You're absolutely right; as a general rule, 5 times higher is dandy. Ideally, for best and fullest fidelity, you want to run the source into an identical load impedance. And yes, that will vary with amplitude and frequency. And no, impedance is not the same as resistance. And fullest fidelity isn't what one gets running a P Bass into an SVT.
What I should have said was that for musical reproduction, higher is better than lower, to a point. Woofy *is* an overstatement, but a low impedance source into a high impedance input will be darker, less bright sounding. Sometimes the differences need an oscilloscope.
Ever played a Les Paul Personal or Professional) (they're not the same as the Recording)? 

Thanks for paying attention, and making me pay attention.


----------



## High/Deaf (Aug 19, 2009)

IME, that was what we thought when signal connections on most equipment was transformer balanced @ 600 ohms (input and output). You needed to balance input Z and output Z or else you were screwing with freq response (and levels, which always dropped at least 3dB when terminated compared to not being terminated).

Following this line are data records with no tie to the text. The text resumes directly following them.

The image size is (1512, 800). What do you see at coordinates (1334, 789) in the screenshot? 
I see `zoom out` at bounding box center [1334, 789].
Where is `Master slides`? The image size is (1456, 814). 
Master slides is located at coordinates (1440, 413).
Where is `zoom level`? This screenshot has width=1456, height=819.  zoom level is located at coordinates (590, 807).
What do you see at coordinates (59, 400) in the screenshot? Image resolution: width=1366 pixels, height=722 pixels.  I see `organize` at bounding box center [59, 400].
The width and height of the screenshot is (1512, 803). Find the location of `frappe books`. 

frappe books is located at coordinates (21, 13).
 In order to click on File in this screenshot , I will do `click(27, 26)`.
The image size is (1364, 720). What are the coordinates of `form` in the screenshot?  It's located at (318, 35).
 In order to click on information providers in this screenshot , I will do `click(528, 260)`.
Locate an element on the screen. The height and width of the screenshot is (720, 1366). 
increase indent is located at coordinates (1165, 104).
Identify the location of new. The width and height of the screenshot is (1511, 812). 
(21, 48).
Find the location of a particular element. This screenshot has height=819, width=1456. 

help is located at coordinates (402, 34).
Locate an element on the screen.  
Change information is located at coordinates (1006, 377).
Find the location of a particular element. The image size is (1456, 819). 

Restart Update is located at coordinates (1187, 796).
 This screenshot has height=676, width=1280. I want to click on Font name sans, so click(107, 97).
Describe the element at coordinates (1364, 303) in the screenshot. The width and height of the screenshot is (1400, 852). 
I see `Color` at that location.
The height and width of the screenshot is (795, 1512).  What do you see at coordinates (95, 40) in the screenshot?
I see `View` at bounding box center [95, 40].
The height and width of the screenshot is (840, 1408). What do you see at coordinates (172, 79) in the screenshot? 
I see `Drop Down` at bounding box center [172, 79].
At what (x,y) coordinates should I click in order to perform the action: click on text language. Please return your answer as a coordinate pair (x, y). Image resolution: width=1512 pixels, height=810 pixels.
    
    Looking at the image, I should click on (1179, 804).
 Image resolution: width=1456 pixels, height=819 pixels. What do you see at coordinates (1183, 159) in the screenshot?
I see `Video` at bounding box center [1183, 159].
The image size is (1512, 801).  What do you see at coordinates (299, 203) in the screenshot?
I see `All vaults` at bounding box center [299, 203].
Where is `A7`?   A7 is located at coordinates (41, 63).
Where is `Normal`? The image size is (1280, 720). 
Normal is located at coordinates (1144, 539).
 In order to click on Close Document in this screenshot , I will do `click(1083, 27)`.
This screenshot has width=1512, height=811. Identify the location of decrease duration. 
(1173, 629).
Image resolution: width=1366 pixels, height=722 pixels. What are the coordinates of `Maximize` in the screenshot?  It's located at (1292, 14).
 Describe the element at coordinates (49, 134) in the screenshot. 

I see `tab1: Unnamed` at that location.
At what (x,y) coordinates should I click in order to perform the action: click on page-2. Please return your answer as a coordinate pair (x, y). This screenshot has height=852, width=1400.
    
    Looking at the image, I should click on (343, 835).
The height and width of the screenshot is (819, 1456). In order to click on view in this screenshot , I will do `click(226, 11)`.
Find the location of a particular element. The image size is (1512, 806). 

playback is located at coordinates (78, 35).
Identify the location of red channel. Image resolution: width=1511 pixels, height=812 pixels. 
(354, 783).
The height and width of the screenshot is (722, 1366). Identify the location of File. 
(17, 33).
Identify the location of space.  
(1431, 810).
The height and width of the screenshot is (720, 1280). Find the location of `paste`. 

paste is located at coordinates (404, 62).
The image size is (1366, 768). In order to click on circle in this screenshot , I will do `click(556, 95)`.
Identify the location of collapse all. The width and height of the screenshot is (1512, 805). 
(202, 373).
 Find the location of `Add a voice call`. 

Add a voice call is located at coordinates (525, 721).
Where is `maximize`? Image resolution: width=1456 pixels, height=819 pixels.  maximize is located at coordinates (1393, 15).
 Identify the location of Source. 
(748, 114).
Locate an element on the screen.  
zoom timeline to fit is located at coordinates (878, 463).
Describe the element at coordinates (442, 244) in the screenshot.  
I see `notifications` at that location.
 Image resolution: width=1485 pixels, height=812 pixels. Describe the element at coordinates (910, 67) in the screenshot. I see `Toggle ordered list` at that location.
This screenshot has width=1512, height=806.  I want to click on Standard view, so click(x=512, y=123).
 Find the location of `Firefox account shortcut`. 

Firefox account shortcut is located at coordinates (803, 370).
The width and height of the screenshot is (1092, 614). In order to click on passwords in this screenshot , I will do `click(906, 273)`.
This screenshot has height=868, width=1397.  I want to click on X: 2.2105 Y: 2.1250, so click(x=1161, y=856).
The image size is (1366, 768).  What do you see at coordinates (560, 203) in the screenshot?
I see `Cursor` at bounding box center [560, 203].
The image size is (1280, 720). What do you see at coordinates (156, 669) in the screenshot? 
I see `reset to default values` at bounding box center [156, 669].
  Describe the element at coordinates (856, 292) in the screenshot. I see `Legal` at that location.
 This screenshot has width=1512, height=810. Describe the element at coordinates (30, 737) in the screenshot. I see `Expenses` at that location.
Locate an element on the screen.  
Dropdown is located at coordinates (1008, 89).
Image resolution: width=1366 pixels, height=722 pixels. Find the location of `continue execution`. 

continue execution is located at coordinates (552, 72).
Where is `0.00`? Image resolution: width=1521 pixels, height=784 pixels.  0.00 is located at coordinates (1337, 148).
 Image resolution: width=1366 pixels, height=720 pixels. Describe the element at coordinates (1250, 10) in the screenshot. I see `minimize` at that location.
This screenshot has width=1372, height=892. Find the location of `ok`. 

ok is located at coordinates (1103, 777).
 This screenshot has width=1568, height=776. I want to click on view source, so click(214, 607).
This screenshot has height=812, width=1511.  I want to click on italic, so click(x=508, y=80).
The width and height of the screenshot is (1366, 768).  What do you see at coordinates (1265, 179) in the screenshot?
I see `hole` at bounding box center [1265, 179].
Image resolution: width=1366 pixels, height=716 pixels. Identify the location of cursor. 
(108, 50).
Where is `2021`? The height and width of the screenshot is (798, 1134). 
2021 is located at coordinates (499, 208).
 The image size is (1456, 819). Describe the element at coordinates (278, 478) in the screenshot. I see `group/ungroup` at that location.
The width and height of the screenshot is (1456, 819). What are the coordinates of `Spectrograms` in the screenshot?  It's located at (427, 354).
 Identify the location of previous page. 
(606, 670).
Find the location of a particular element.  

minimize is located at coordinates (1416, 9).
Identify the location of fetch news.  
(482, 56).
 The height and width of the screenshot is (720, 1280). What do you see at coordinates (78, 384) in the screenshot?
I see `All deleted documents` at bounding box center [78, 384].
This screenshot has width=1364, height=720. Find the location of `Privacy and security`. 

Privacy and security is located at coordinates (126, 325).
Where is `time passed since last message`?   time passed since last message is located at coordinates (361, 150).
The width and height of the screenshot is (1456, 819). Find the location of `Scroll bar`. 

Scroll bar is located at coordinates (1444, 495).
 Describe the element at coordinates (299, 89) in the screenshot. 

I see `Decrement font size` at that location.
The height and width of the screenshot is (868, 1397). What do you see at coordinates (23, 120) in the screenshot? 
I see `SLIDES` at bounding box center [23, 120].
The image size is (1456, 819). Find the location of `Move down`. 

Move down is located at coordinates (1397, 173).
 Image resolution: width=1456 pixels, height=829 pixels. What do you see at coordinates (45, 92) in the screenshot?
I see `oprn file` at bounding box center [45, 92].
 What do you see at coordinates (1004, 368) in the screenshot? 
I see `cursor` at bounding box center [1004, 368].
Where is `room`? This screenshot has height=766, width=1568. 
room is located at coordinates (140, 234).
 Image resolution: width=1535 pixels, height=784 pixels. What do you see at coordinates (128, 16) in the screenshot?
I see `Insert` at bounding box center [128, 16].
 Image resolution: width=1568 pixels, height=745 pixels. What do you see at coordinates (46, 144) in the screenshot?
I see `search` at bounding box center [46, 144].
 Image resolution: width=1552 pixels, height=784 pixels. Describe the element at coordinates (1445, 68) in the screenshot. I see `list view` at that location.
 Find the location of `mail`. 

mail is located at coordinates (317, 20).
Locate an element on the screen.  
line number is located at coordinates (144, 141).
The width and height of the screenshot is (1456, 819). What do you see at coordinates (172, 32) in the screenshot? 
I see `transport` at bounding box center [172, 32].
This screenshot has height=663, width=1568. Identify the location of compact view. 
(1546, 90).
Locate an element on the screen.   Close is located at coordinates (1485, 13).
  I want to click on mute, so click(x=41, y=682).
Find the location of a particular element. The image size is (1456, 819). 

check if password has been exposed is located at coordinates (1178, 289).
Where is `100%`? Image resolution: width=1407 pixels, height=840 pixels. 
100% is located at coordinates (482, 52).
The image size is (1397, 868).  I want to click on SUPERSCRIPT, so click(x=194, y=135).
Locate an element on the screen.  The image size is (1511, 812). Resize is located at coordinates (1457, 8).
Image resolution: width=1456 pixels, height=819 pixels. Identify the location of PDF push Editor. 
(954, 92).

As active electronics became ubiquitous, that mentality went away. Output Z was easy to get very low and terminating it in a much higher input Z made things more predictable. The usual rule of thumb now is (as @jb welder mentioned) at least 5X higher input impedance than output impedance. As long as your output wasn't being overly loaded down (something less than 5X), it would respond as expect.

If you ran that piece of equipment into an open circuit (i.e. input Z = infinity), it would have no artifacts from loading. Running it into something that is 5X, or better yet 10X, higher Z led to about the same result. Being as it was simply a voltage transfer/connection and not a power transfer/connection, there is no voltage drop at that load impedance, either.

Of course, all of this goes away if you are talking about a power connection. But for signal connections, this has been my experience since the early 80s.

Some board do accomodate hi-Z instrument outputs. My Mackie Onyx has two inputs with a Hi-Z setting that terminates basses and piezo acoustic pickups perfectly. But a lot of boards do much better with a direct box in line to terminate things correctly.


----------